Participant Data¶
Participant data is custom information you store against a participant to personalize their experience. You can use it to remember preferences, track progress, or pass context into your chatbot's prompts.
Each participant record is tied to a specific channel (such as WhatsApp or the web) and a specific chatbot. The same person using two different channels, or two different chatbots, will have separate participant records for each. OCS does not automatically merge these records.
Managing participant records¶
You can view and edit participant data on the Participant Details page. Open it by selecting a participant from the Participants list. You can also export and import participant data from the Participants list page.
The Session details screen shows both the Participant Data and their Participant Schedules - the reminders and scheduled messages set for that participant — in one place.
To add a participant manually, use the Create action and provide an identifier, platform, and optional name. If a participant with that platform and identifier already exists for the team, the form links you to the existing record.
Using participant data¶
Prompt variable¶
You can access participant data with the {participant_data} prompt variable. Use it to personalize responses — for example, to greet the participant by name or tailor content to their preferences.
Pipeline nodes¶
Pipeline nodes can read participant data.

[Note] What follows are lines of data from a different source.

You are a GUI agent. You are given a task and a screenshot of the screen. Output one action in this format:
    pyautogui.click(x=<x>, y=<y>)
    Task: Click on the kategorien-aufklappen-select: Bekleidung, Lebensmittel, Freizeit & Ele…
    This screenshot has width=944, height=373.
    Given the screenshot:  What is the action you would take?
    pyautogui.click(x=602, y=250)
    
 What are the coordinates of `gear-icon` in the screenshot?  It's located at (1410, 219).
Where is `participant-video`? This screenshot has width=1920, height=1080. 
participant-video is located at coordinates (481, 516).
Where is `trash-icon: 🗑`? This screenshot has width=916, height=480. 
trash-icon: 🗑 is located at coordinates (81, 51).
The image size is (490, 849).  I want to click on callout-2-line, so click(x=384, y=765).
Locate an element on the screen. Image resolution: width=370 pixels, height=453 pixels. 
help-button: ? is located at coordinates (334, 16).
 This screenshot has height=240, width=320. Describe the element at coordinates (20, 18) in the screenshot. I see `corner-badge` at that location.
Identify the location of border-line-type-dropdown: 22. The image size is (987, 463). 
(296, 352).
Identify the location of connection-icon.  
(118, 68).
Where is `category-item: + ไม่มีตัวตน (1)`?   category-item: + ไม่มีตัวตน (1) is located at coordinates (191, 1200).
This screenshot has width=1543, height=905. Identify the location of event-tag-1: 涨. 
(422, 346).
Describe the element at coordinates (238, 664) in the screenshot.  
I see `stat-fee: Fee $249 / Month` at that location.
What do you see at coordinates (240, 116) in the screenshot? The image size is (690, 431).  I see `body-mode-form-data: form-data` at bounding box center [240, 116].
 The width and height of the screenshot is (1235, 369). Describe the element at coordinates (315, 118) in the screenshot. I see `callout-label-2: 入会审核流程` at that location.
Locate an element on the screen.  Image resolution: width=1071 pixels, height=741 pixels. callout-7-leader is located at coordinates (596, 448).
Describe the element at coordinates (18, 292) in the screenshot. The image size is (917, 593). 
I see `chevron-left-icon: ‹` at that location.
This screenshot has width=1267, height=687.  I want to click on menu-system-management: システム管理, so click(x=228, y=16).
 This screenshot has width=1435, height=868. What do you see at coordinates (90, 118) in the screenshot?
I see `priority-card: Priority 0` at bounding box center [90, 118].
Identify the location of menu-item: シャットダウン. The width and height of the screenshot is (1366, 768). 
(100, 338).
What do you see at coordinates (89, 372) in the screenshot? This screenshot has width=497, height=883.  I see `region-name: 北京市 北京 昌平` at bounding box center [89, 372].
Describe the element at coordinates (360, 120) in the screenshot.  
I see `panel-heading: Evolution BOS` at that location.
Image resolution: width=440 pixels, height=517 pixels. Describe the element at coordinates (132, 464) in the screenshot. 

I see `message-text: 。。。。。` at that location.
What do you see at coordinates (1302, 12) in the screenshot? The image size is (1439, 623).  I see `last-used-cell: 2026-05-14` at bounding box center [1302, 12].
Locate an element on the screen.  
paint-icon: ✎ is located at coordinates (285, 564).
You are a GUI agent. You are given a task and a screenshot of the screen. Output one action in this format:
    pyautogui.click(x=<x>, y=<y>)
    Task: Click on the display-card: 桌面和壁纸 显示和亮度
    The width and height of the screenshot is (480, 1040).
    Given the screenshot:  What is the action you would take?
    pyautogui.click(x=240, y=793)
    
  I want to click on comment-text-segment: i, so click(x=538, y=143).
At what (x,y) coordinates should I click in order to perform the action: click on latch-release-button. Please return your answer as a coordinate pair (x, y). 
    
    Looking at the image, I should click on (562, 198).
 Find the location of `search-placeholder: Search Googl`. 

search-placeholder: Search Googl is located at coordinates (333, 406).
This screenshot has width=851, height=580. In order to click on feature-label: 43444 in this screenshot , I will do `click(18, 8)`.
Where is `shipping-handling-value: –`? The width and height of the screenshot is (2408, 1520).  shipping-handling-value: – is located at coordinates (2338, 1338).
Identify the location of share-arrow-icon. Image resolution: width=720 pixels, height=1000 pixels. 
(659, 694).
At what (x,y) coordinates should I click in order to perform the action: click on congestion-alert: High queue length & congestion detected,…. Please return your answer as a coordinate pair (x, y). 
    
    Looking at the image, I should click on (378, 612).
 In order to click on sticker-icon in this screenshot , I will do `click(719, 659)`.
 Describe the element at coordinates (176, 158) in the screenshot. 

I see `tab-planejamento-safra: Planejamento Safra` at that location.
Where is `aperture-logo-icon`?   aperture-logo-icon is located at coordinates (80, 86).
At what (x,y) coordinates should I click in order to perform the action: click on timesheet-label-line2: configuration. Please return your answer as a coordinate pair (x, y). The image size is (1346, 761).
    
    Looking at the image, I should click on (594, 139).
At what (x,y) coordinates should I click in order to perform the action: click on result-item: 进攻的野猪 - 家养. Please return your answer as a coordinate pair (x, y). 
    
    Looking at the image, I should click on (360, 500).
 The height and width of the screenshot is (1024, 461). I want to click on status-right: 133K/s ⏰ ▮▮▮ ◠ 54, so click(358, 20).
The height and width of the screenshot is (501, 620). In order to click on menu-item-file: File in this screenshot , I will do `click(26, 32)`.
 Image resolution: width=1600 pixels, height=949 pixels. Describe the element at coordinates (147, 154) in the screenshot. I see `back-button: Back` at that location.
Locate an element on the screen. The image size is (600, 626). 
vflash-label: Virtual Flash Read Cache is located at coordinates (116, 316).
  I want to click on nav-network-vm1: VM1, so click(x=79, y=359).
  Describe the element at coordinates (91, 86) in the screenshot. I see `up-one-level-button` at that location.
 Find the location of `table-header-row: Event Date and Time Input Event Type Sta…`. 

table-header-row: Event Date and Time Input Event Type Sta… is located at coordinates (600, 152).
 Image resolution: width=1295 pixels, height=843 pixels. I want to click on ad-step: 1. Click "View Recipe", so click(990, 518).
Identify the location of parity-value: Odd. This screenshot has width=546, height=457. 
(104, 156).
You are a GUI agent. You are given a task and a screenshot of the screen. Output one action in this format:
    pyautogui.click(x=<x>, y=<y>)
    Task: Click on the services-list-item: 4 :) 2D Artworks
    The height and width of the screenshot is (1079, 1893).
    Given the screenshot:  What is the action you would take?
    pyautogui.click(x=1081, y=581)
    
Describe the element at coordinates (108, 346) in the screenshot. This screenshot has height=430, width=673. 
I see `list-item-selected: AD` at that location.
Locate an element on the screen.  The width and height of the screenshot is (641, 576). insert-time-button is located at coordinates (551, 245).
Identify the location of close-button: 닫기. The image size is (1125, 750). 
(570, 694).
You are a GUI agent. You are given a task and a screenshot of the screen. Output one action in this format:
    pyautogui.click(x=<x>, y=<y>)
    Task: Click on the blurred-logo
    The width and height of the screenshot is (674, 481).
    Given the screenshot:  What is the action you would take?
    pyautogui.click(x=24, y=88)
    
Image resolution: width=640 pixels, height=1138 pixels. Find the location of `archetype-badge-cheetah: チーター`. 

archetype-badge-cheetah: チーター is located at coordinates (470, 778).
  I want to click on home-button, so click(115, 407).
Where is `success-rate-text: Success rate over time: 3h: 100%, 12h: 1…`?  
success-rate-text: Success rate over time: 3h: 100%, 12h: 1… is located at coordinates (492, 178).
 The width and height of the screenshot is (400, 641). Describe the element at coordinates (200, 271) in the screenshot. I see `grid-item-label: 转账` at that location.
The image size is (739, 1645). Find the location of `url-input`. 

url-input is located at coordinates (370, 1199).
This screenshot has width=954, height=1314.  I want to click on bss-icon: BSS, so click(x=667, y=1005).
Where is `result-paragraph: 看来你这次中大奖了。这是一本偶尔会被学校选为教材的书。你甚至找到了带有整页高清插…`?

For more information on each node type and how they use participant data, see Node Types.
Updating participant data¶
You can update participant data in the web UI or dynamically during a conversation, as explained below.
Update with tools¶
OCS provides tools that let chatbots update participant data in real time.
Update with pipeline nodes¶
The Update Participant Data Node and the Python Node can both modify participant data.
Update with events¶
You can trigger participant data updates automatically using events. This approach is useful when you want to extract and store information from a conversation without manual intervention.
A common pattern is to use a timeout event to process conversation history after a period of inactivity. For example, you could configure an event to fire 15 minutes after the last message, run a pipeline that extracts tasks from the conversation, and then write those tasks to participant data using the Update Participant Data Node.
When using the Update Participant Data Node in a pipeline, you can provide a JSON schema to validate the structure of the data before it is saved. For example, to store a list of tasks extracted from a conversation:
{
"tasks": [
{
"name": "name of the task",
"due_date": "due date of the task in the format YYYY-MM-DD"
}
]
}
Update with API¶
You can also update the participant data using the API. This is useful if you want full control over the data or when you want to update the data based from an external system.
For the full details on using the API, see the API docs.
Participant Timezone for web channel¶
The system automatically sets the timezone participant data property when a participant uses the web channel. It comes from the participant's browser and helps localize date and time values in prompts.